Let $\Omega = \mathbb B_n,$ the unit ball in $\mathbb C^n$ and $L^2_a(\Omega)$ be the Bergman space endowed with the normalized volume measure on $\Omega.$ Let $k_{\lambda}$ be the associated Bergman reproducing kernel. Let $\varphi_{\lambda}$ be an analytic automorphism of $\Omega$ having the properties $:$
$(1)$ $\varphi_{\lambda} (\lambda) = 0$
$(2)$ $\varphi_{\lambda} \circ \varphi_{\lambda} = \text{Id}_{\Omega}.$
It is proved in section 2.2 in Rudin's Function Theory in the Unit Ball of $\mathbb C^n$ that the real Jacobian of $\varphi_{\lambda}$ has the following form $:$ $$J_{\mathbb R} (\varphi_{\lambda}) (z) = \frac {\left \lvert k_{\lambda} (z) \right \rvert^2} {k_{\lambda} (\lambda)}.$$ Hence for any Lebesgue integrable or non-negative Lebesgue measurable function $h$ on $\Omega$ we have the following change of variable formula $:$ $$\int_{\Omega} h(\varphi_{\lambda} (w))\ dV(w) = \frac {1} {k_{\lambda} (\lambda)} \int_{\Omega} h(z)\ \left \lvert k_{\lambda} (z) \right \rvert^2\ dV(z).$$
Using the above formula I am trying to show that $\langle(f\circ\varphi_{\lambda})k_{\lambda}, (g\circ\varphi_{\lambda})k_{\lambda}\rangle=k_{\lambda}(\lambda)\langle f,g\rangle.$ But I am having hard time showing that.

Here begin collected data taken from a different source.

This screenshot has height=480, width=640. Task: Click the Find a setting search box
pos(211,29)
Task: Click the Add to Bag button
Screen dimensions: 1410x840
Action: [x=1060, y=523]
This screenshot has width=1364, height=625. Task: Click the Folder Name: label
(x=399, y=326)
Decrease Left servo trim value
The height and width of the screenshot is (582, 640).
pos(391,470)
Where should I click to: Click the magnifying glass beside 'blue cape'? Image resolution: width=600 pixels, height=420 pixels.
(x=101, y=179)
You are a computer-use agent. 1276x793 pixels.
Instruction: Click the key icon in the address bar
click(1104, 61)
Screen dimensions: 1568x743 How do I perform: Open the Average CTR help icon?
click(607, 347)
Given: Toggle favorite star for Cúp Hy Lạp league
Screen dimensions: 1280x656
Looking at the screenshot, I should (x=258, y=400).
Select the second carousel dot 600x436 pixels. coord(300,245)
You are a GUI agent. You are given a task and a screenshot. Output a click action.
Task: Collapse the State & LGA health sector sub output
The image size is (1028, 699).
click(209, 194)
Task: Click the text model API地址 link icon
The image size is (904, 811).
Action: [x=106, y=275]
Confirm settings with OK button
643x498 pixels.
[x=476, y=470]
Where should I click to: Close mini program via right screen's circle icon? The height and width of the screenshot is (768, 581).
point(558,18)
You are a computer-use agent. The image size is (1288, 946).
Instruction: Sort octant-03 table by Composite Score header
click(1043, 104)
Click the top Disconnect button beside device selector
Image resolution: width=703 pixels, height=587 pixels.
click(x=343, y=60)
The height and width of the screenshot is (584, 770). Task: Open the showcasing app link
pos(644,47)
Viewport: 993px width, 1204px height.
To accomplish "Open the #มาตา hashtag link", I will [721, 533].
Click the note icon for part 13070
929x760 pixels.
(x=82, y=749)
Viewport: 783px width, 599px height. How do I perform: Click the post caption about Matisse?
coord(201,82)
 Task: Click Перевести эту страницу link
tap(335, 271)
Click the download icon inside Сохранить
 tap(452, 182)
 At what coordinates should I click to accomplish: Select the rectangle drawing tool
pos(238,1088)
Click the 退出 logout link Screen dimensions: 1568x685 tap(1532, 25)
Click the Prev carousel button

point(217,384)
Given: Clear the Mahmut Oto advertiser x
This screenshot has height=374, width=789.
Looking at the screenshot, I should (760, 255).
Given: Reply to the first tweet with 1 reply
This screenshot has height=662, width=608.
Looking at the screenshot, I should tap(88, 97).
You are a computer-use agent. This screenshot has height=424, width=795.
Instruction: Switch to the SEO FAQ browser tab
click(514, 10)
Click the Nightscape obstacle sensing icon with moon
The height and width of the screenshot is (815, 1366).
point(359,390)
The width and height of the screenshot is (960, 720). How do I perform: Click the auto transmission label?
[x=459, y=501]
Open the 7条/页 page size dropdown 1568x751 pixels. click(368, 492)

By simplifying we get $$\begin{align*} \langle(f\circ\varphi_{\lambda})k_{\lambda}, (g\circ\varphi_{\lambda})k_{\lambda}\rangle & = \int_{\Omega} f(\varphi_{\lambda} (w)) \overline {g (\varphi_{\lambda} (w))} \left \lvert k_{\lambda} (w) \right \rvert^2\ dV(w) \\ & = \frac {1} {k_{\lambda} (\lambda)} \int_{\Omega} f(z) \overline {g(z)} \left \lvert k_{\lambda} (\varphi_{\lambda} (z)) \right \rvert^2 \left \lvert k_{\lambda} (z) \right \rvert^2\ dV(z). \end{align*}$$
This does not seem like the desired expression for the inner product that I intended to show. Where do I make mistake? Any suggestion would be warmly appreciated.
Thanks for your time.